* PROBLEM DESCRIPTION *
In the records below, rewrite everything from the line containing "Affiner la recherche (111, 1225)" down to the line containing "Menu (87, 283)", request lines included, shifting each coordinate in the answers up by 70. Keep all the numbers in the requests as they are.

[Records from a dataset]
** begin **
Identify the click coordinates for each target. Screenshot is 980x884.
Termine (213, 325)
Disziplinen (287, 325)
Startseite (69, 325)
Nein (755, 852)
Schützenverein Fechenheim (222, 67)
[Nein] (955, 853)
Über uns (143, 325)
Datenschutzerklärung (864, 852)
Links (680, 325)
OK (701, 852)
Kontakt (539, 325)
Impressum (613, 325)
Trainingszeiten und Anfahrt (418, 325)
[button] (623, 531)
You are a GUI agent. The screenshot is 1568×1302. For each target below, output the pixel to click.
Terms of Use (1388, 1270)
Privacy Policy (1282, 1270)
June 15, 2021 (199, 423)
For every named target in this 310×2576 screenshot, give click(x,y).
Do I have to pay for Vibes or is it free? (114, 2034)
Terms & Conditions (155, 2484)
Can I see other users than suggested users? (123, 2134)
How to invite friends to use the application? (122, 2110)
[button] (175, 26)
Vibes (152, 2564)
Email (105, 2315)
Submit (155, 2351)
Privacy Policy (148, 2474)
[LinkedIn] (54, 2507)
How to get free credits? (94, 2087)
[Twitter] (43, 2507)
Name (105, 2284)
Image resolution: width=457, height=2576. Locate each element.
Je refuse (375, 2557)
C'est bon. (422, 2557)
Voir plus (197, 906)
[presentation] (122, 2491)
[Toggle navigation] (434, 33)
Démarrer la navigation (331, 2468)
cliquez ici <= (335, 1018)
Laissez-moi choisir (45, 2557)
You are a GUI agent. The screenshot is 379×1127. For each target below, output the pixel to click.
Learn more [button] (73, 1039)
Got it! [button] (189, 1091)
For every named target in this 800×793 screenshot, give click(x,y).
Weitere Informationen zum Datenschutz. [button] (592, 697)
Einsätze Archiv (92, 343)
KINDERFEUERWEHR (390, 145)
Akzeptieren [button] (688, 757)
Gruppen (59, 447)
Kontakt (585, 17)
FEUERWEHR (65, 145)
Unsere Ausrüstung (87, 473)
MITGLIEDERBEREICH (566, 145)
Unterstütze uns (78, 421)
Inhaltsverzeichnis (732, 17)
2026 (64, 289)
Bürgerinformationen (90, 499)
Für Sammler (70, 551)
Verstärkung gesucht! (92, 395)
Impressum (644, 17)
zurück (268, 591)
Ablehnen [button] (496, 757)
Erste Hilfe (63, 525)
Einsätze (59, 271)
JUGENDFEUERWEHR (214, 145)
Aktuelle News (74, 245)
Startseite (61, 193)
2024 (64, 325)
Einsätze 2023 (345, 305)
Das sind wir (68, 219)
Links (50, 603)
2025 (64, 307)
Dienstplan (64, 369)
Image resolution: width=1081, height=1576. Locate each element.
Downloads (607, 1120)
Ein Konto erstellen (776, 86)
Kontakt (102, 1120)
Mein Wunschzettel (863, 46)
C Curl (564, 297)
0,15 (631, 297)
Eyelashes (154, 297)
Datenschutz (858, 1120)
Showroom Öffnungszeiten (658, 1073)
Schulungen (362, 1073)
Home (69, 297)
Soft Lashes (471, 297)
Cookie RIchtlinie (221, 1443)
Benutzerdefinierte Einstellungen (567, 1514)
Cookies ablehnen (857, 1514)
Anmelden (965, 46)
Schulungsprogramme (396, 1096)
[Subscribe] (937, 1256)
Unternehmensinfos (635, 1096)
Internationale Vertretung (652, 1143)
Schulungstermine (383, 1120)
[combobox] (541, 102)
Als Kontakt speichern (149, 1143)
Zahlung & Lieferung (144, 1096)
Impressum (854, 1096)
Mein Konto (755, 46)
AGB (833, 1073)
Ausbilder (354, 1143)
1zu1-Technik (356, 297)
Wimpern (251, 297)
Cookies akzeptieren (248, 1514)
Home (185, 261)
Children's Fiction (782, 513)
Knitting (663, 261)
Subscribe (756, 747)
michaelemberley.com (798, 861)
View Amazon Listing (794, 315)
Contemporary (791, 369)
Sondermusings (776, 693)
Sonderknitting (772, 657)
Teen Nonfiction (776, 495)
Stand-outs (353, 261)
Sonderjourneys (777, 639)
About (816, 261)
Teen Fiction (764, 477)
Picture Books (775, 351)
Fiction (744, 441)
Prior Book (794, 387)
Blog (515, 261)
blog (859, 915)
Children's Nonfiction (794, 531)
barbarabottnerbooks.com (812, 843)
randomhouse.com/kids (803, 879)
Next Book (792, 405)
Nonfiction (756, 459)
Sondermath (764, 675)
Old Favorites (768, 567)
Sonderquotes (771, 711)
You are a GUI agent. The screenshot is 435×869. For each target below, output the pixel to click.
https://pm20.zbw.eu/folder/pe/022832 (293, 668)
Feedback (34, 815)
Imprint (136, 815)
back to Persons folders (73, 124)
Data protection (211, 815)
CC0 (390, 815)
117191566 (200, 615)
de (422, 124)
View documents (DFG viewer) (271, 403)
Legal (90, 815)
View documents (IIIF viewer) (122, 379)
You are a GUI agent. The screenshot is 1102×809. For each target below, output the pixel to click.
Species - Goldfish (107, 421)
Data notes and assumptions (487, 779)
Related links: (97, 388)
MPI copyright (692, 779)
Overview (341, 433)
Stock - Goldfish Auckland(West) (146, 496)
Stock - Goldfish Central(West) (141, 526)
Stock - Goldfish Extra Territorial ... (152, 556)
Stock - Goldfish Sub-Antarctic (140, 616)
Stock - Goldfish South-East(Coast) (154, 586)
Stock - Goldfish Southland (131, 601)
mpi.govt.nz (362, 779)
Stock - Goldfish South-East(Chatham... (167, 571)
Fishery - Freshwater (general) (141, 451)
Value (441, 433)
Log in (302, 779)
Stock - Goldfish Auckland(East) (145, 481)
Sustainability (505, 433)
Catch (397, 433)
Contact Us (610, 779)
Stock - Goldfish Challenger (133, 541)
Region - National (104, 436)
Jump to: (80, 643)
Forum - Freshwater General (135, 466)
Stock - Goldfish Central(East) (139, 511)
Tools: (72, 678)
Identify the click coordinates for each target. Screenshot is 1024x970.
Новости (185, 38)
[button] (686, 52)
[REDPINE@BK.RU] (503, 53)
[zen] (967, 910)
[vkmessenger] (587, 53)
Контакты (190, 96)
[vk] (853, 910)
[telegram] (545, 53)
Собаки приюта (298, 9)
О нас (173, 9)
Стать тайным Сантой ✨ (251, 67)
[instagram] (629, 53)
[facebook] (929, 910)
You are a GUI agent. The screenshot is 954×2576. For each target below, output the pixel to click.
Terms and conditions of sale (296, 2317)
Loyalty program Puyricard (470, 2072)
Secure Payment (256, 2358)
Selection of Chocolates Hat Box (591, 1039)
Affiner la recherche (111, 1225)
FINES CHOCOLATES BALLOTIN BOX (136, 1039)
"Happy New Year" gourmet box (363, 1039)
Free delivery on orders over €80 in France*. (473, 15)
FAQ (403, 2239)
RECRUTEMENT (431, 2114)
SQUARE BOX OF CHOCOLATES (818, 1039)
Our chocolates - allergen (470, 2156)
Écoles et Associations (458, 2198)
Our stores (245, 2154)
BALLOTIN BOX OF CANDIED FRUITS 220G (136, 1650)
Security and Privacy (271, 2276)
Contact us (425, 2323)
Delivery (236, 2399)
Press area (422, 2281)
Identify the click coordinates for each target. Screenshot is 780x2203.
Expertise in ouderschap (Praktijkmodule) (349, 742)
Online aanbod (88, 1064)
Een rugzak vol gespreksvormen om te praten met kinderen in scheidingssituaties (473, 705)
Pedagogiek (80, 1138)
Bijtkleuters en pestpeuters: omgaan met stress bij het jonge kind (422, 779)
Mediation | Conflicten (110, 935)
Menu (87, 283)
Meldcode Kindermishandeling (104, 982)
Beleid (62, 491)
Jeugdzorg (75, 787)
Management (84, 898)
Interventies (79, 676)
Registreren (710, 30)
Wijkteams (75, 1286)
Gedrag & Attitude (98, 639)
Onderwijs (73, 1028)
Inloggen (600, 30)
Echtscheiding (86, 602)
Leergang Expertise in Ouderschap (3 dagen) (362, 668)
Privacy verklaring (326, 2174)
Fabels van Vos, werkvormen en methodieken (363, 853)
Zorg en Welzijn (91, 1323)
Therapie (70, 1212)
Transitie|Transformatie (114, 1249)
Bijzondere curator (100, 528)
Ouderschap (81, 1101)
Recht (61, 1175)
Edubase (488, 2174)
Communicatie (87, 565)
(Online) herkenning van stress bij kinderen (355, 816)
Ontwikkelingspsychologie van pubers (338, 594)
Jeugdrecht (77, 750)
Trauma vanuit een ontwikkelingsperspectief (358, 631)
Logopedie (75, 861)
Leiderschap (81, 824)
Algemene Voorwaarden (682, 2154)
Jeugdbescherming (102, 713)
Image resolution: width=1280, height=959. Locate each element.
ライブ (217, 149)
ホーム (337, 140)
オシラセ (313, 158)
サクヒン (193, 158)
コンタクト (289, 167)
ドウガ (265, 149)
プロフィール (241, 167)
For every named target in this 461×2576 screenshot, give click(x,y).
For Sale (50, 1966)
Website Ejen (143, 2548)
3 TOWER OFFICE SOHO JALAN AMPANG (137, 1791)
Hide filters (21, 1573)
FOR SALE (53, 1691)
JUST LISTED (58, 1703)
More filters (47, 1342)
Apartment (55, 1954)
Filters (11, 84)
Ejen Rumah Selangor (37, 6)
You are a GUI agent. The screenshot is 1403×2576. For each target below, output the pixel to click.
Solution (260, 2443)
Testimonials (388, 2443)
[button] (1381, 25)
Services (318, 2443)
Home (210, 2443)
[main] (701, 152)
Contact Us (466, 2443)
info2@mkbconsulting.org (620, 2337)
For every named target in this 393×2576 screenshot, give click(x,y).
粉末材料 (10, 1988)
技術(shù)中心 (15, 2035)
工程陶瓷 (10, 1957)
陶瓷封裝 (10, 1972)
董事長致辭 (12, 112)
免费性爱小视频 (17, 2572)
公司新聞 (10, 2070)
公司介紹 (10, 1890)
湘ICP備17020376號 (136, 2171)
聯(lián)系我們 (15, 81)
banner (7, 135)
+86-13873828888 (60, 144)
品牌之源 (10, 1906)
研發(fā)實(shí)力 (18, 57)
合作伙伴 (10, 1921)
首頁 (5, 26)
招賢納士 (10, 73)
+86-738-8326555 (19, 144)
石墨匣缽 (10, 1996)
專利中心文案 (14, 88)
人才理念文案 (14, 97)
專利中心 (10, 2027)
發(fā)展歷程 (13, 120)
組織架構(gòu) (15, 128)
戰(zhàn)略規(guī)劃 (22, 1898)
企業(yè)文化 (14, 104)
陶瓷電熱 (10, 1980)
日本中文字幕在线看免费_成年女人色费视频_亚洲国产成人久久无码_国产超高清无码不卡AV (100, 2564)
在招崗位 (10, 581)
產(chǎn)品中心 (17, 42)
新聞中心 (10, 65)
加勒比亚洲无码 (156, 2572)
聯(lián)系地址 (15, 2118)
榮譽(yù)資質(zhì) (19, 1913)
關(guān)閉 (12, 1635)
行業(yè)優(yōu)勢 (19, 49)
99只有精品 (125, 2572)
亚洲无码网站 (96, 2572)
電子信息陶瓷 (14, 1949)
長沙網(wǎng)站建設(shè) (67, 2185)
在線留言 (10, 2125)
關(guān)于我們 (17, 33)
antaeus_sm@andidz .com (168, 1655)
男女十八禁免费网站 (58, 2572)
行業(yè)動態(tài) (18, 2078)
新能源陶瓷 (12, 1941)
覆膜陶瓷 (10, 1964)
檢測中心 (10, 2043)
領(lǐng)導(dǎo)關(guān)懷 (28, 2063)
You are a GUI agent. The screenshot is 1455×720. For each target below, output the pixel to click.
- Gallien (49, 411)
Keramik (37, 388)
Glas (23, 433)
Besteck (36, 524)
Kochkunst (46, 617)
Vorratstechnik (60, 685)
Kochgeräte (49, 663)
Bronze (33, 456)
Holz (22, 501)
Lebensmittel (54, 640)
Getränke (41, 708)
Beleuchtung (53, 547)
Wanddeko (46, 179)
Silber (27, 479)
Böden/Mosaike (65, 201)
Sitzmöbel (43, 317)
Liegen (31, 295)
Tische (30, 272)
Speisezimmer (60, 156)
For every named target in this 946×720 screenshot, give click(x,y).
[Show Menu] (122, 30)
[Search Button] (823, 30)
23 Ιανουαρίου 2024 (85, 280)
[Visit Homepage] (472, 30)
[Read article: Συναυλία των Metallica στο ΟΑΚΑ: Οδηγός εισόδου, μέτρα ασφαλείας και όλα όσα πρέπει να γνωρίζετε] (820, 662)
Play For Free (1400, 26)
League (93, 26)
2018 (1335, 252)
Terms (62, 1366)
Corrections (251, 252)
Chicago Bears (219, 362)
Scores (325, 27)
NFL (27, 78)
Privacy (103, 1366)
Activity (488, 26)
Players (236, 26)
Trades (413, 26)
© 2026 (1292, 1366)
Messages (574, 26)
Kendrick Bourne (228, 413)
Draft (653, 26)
** end **
* THE OUTPUT *
Affiner la recherche (181, 1295)
FINES CHOCOLATES BALLOTIN BOX (206, 1109)
"Happy New Year" gourmet box (433, 1109)
Free delivery on orders over €80 in France*. (543, 85)
FAQ (473, 2309)
RECRUTEMENT (501, 2184)
SQUARE BOX OF CHOCOLATES (888, 1109)
Our chocolates - allergen (540, 2226)
Écoles et Associations (528, 2268)
Our stores (315, 2224)
BALLOTIN BOX OF CANDIED FRUITS 220G (206, 1720)
Security and Privacy (341, 2346)
Contact us (495, 2393)
Delivery (306, 2469)
Press area (492, 2351)
Identify the click coordinates for each target. Screenshot is 780x2203.
Expertise in ouderschap (Praktijkmodule) (419, 812)
Online aanbod (158, 1134)
Een rugzak vol gespreksvormen om te praten met kinderen in scheidingssituaties (543, 775)
Pedagogiek (150, 1208)
Bijtkleuters en pestpeuters: omgaan met stress bij het jonge kind (492, 849)
Mediation | Conflicten (180, 1005)
Menu (157, 353)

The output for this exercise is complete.